Mis en ligne le 03/03/2010

Je te prends la tête, moi non plus, version Chéreau.

Quand c’est simple, j’aime pas". La phrase claque comme un cri du cœur, elle tourne aussi comme une clef. Pourquoi faire simple quand on peut faire compliqué ? Pourquoi être tendre avec la personne qu’on aime, alors qu’on peut l’agresser ? Pourquoi être sympa et chaleureux avec son meilleur ami alors qu’on peut être ignoble et lui aboyer dessus ? Pourquoi prendre plaisir à regarder un film alors qu’on peut s’emmerder à voir Romain Duris et Charlotte Gainsbourg disséquer leurs sentiments comme un médecin légiste examine un noyé ayant séjourné des mois dans la vase ?
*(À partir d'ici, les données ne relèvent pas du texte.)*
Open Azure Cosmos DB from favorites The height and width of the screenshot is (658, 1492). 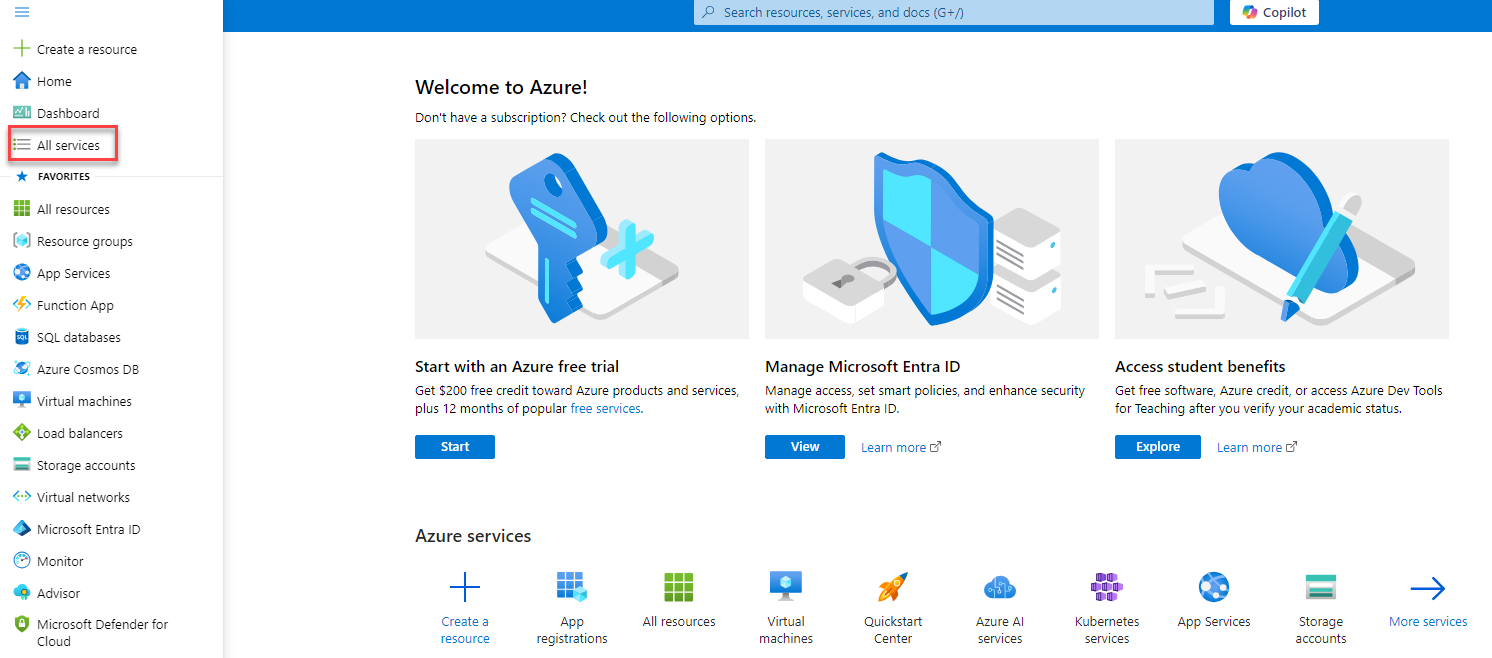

Ce n’est pas fréquent d’être confronté à un film qui semble vous reprocher d’être là. A chaque plaque plan, on se dit que Romain Duris va nous dire : "Tu veux ma photo ?". "Ca ne te dérange d’être dans ma chambre pendant je nique ma gonze ?". "Dégage ou je te pète la gueule". Ceci dit, on n’a pas peur, il ne voit pas plus loin que lui, il est si égocentrique. Patrice Chéreau épate là, car faut oser un film aussi antipathique. Impossible de s’intéresser au moindre personnage. Pas même à Charlotte. La pauvre, après Lars von Trier, elle ne méritait pas cela. C’est étrange de réaliser un film sur des individus insupportables, tellement ils se prennent le chou, tellement ils se la pètent grave. Ceux qui m’aiment prendront le train disait Chéreau. On peut tous les envoyer à la gare.

Savoir Plus

Réalisation, scénario : Patrice Chéreau. Avec Duris, Gainsbourg 1H40.